SUPPLIED DATA –
══════════════════════════════
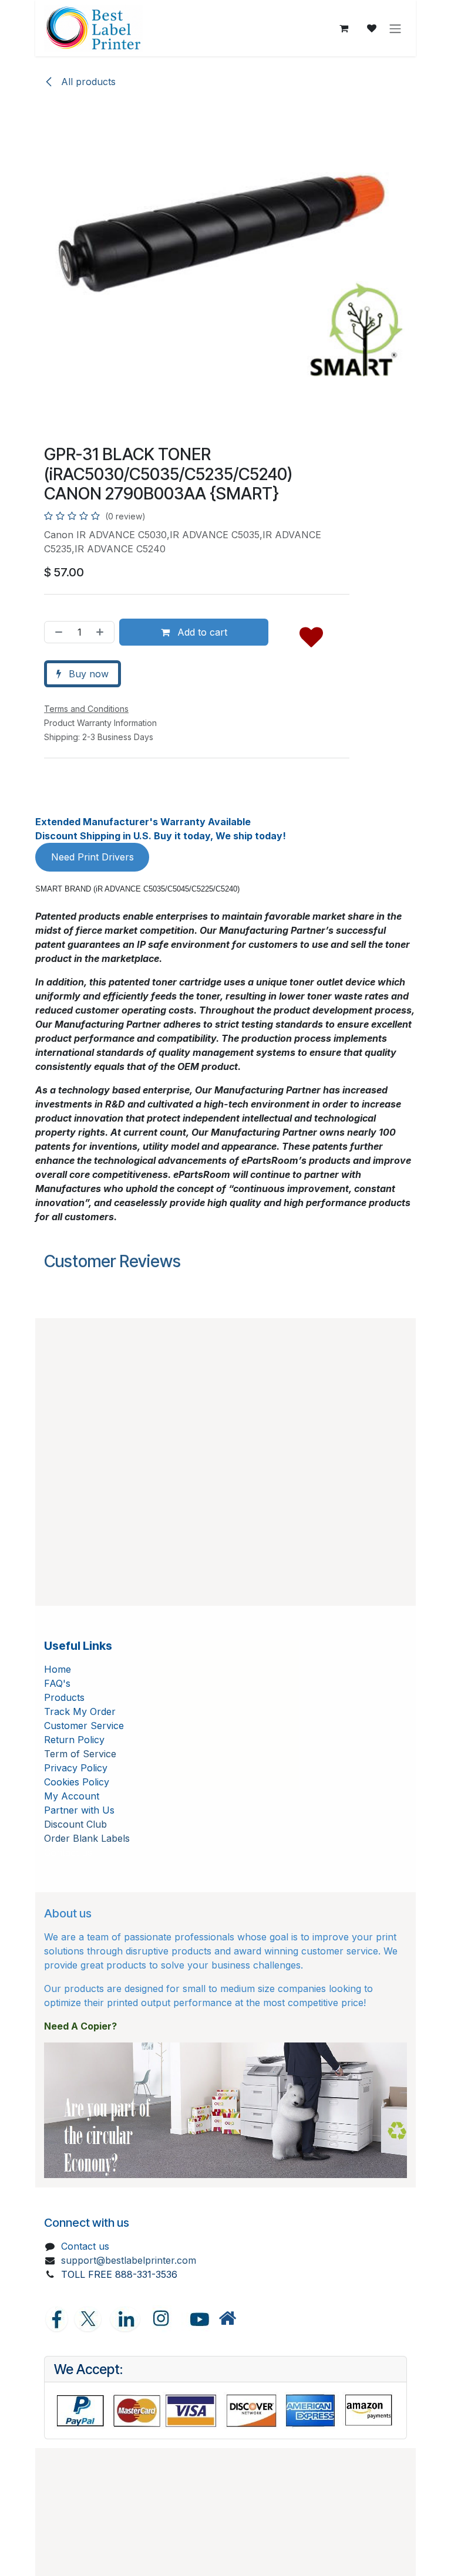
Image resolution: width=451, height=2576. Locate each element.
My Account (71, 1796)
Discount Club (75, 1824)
══════════════════════════════
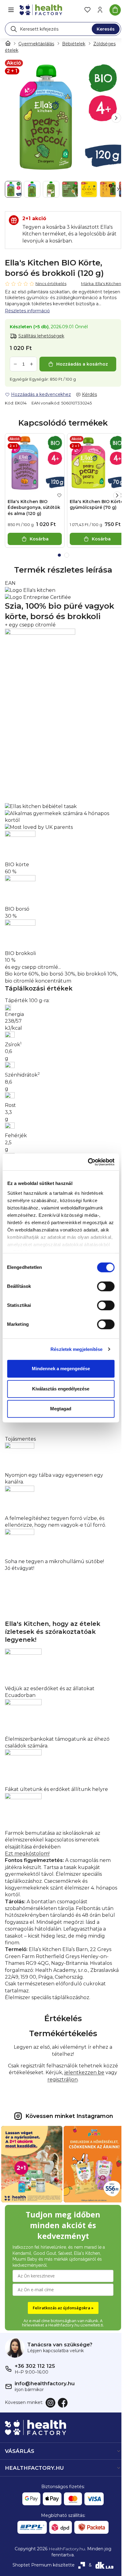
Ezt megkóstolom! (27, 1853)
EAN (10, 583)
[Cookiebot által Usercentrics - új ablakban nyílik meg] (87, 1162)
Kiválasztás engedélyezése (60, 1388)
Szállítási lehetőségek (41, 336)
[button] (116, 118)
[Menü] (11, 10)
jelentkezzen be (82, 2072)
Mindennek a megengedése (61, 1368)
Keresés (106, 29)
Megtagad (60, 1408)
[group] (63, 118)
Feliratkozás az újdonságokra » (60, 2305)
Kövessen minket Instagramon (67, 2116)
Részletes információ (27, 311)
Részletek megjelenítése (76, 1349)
══════════════════════════════
TASK BRIEF –
Taking the material above, extract exactly and only the lines from the line with "Részletes információ (27, 311)" to the line with "Részletek megjelenítése (76, 1349)", inclusive of both.

COMPLETED EXERCISE –
Részletes információ (27, 311)
Részletek megjelenítése (76, 1349)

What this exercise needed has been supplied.